Extensions can register their own chat participants, defining a name (the @ handle), a description, and a request handler that receives the user’s prompt. The participant is then responsible for determining the user’s intent and how to respond. A participant also has the ability to contribute slash commands, providing a shortcut to request specific functionality (such as @workspace /explain to ask the workspace participant to explain a piece of code). Like the other extension points, participants can fully interact with the VS Code APIs, giving it access to the editor environment.

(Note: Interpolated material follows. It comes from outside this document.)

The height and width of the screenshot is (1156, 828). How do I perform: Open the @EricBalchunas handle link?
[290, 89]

Under the hood, most participants also use the Language Model API to send requests to a model, process the responses, and stream back the results. It can then determine what to show the user, how to format the results, and whether to trigger follow-up questions or actions. Participants also have another powerful capability – detection. They can provide some sample messages that would be relevant to their domain, and these examples can be used by VS Code to automatically route messages without the user needing to specify the @ handle. For instance, if a user asks “Why is my test failing?” VS Code might route that to a @testing participant based on its detection examples, even if the user didn’t explicitly invoke it.
In some ways, they are similar to an MCP prompt, but they also include the ability to interpret the prompt, decide when and how to interact with the AI, and control the response. They can orchestrate more complex user and AI interactions. Unlike local file-based prompts, VS Code can incorporate them into a chat based on context rather than file paths.

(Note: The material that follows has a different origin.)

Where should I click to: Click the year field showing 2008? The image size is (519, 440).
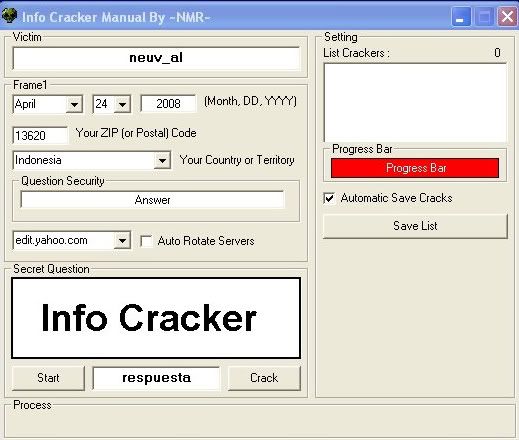tap(168, 104)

Like before, if you’re building something that should work across editors or outside the IDE entirely, an MCP server (or a combination of both) is a better fit. If you need to have more control over how the prompting is handled, need to refine the context it creates, need it to have more dynamic capabilities, or need it to expose deterministic behaviors as commands, a chat participant is the way to go.
The new MCP Apps feature can provide an editor-agnostic way to have rich, interactive experiences rendered directly in the conversation. Once this is more broadly supported, it will be an interesting alternative to chat participants for scenarios where you want a custom UI and interaction model, desire portability across editors, and don’t need VS Code APIs.

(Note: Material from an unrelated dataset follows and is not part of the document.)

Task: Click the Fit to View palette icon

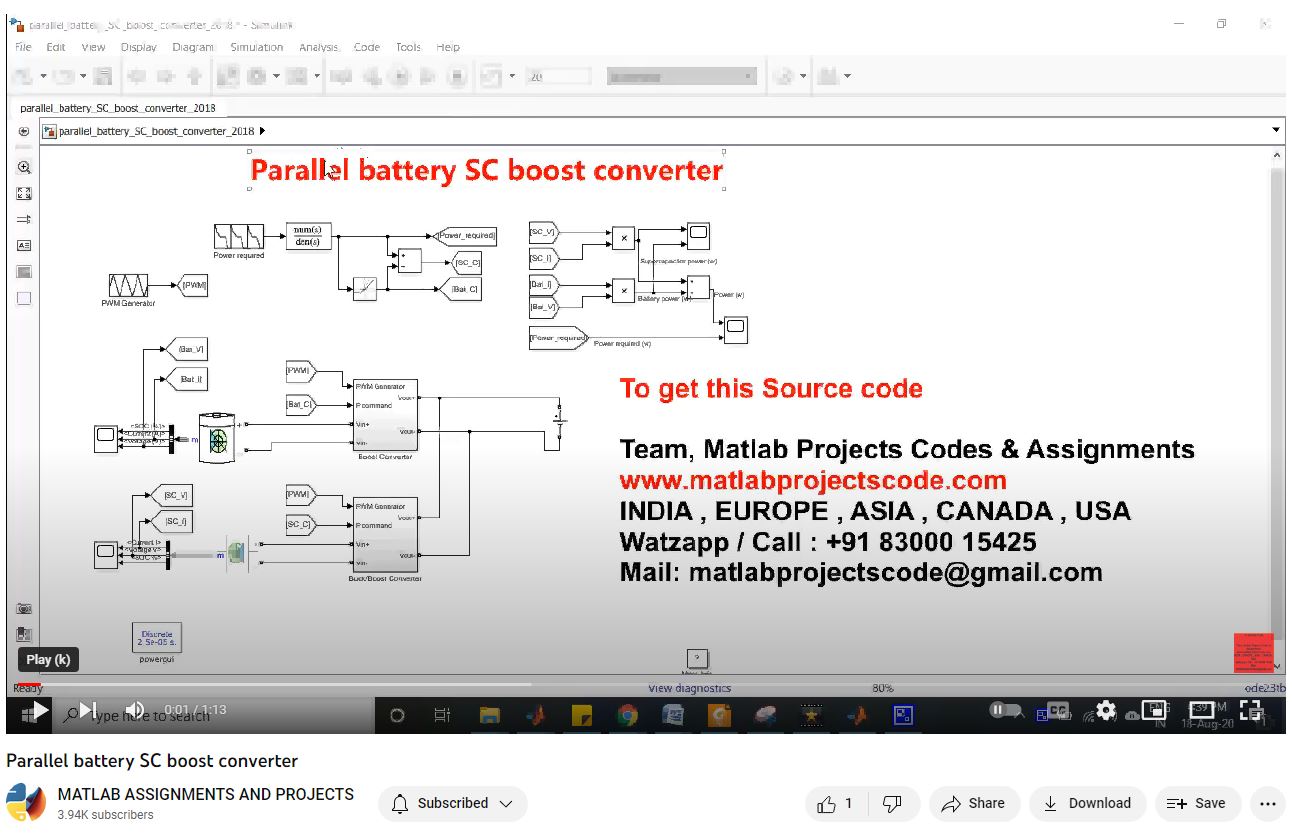Action: click(x=24, y=194)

Choosing the right approach
The evolution of my extension provides an important lesson: start with the simplest approach that solves your problem. I started with simpler prompt-based approaches, then moved to MCP as I needed more deterministic behaviors. If I later need a tighter integration with VS Code, then I can use these extensibility points to achieve that.
Keep in mind that these layers can build on each other. You might use an embedded MCP server for portable data access, the Language Model API for background processing, Prompt TSX for assembling prompts, language model tools for editor-aware operations, and a chat participant for the user-facing conversation. Each layer is useful on its own, but combined, they let you build AI experiences that are deeply aware of the developer’s context and respond in ways that feel genuinely helpful rather than generic. I like to think of the options this way:
- Language Model API allows extensions to think and interact with AI
- Prompt TSX makes the AI thinking more precise and controlled
- Language model tools provide a way to create AI functionality that interacts with the editor
- Chat participants tie it all together, providing a way to refine and focus conversations
If you’ve been building MCP servers and wondering what comes next, this is it. The editor isn’t just a host for your tools anymore. It’s a platform for crafting AI-powered experiences that understand the full picture of what a developer is doing and optimizes their workflow.